If it's not possible to resolve the repeat, scaffolding is performed where paired read information is used to determine the distances between contigs and the orientation of these. Scaffolding is only considered between two contigs if both are at least 120 bp long, to ensure that enough paired read information is available. An iterative greedy approach is used when performing scaffolding where short gaps are closed first, thus increasing the paired read information available for closing gaps (see figure 29.12).
Figure 29.12: Performing iterative scaffolding of the shortest gaps allows long pairs to be optimally used. i1 shows three contigs with dashed arches indicating potential scaffolding. i2 is after first iteration when the shortest gap has been closed and long potential scaffolding has been updated. i3 is the final results with three contigs in one scaffold.
Contigs in the same scaffold are output as one large contig with Ns inserted in between. The number of Ns inserted correspond to the estimated distance between contigs, which is calculated based on the paired read information. More precisely, for each set of paired reads spanning two contigs a distance estimate is calculated based on the supplied distance between the reads. The average of these distances is then used as the final distance estimate. The distance estimate will often be negative which happens when the paired information indicate that two contigs overlap. The assembler will attempt to align the ends of such contigs and if a high quality overlap is found the contigs are joined into a single contig. If no overlap is found, the distance estimate is set to two so that all remaining scaffolds have positive distance estimates.
Furthermore, Ns can also be present in output contigs in cases where input sequencing reads themselves contain Ns.
Please note that in CLC Genomics Workbench 6.0.1, Genomics Server 5.0.1, Assembly Cell 4.0.2 and all earlier versions of these products a performance optimization gave rise to Ns being inserted in certain non-scaffold regions, which in the current version can be solved with reads covering such specific regions.

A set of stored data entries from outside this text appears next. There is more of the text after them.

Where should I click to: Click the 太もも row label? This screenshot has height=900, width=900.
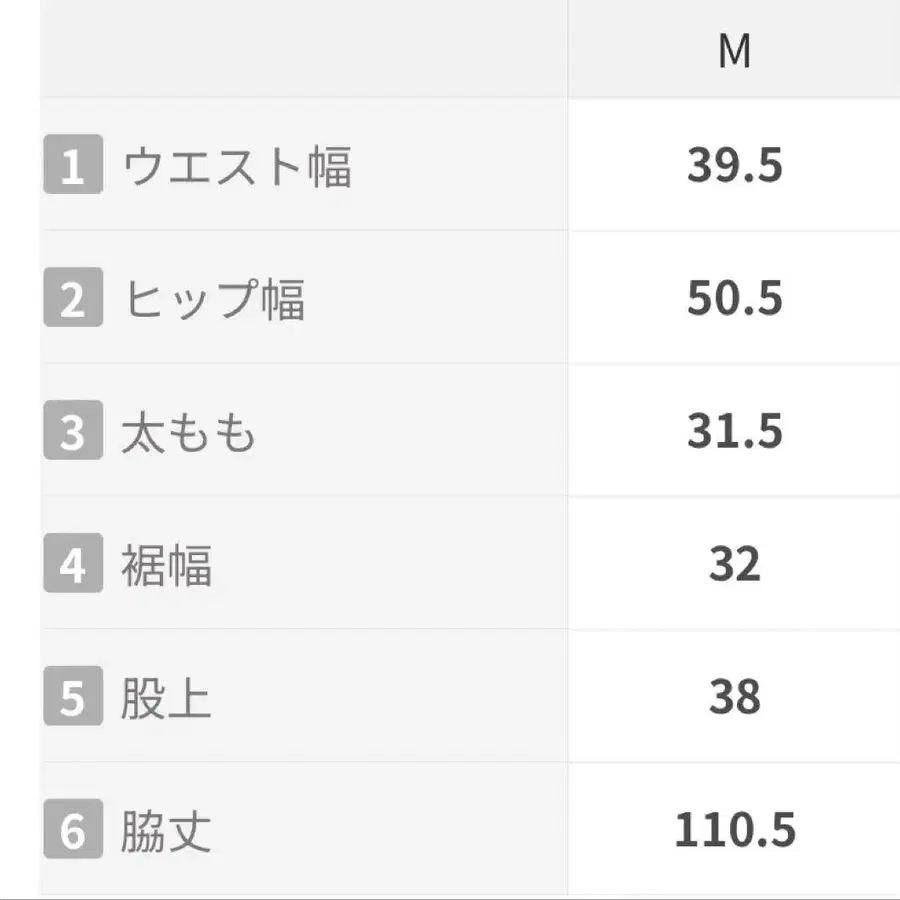point(188,432)
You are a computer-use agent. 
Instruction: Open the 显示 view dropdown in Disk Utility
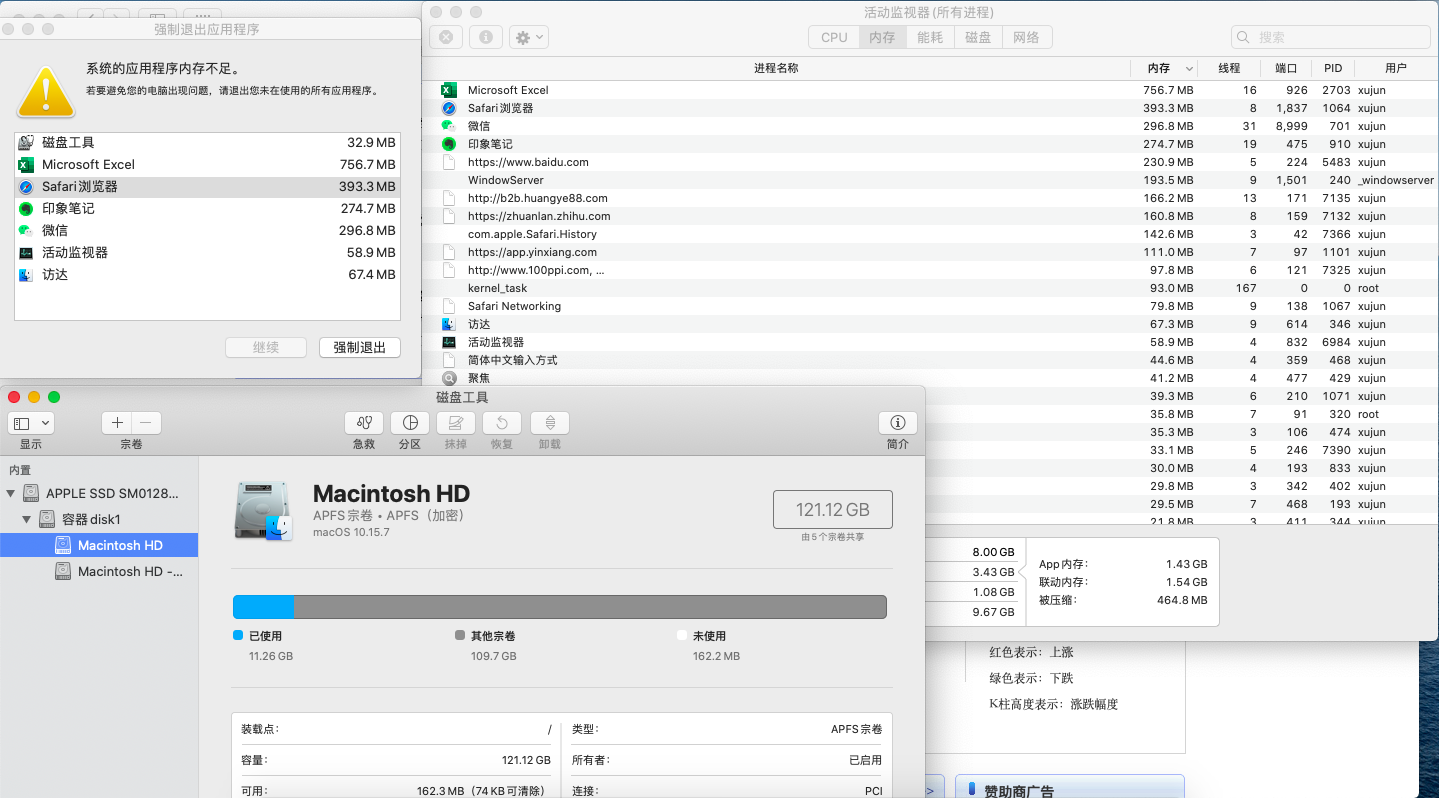pyautogui.click(x=31, y=423)
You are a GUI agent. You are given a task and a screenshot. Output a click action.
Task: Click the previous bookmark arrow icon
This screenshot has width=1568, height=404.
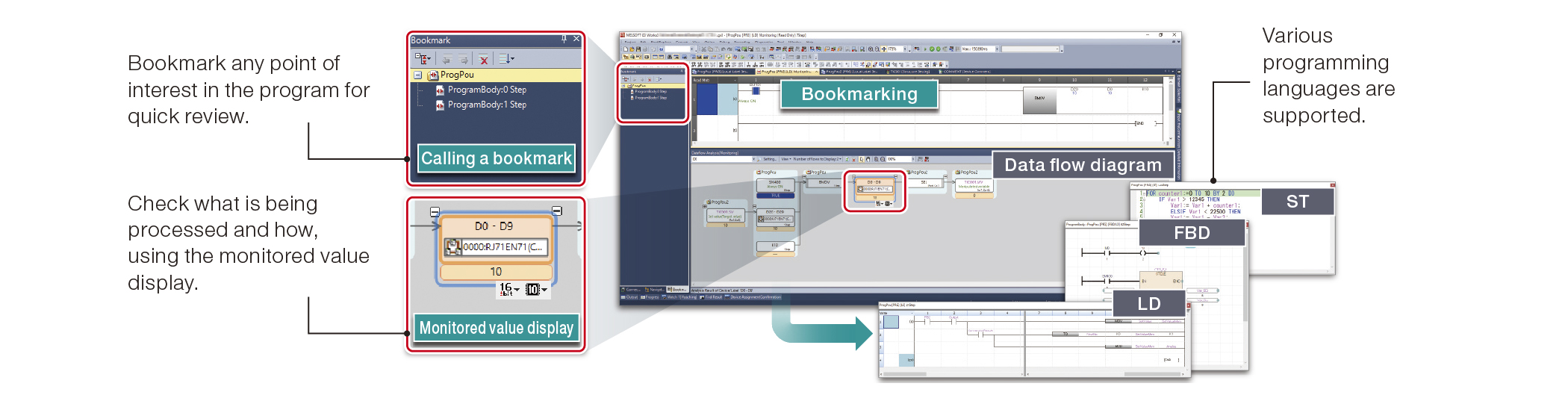point(447,59)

Additional information about repeats being resolved using paired reads and scaffolded contigs is available as annotations on the contig sequences and as summary in the report (see De novo assembly report). This information can also be exported in AGP format (see AGP export).
The annotations in table format can be viewed by clicking the "Show Annotation Table" icon () at the bottom of the viewing area. "Show annotation types" in the side panel allows you to select the annotation "Scaffold" among a list of other annotations. The annotations tell you about the scaffolding that was performed by the de novo assembler. That is, it tells you where particular contigs, those areas containing complete sequence information, were joined together across regions without complete sequence information.
For the GFF format there are three types of annotations:
- Scaffold refers to the estimated gap region between two contigs where Ns are inserted.
- Contigs joined refers to the join of two contigs connected by a repeat or another ambiguous structure in the graph, which was resolved using paired reads. Can also refer to overlapping contigs in a scaffold that were joined using an overlap.
- Alternatives excluded refers to the exclusion of a region in the graph using paired reads, which resulted in a join of two contigs.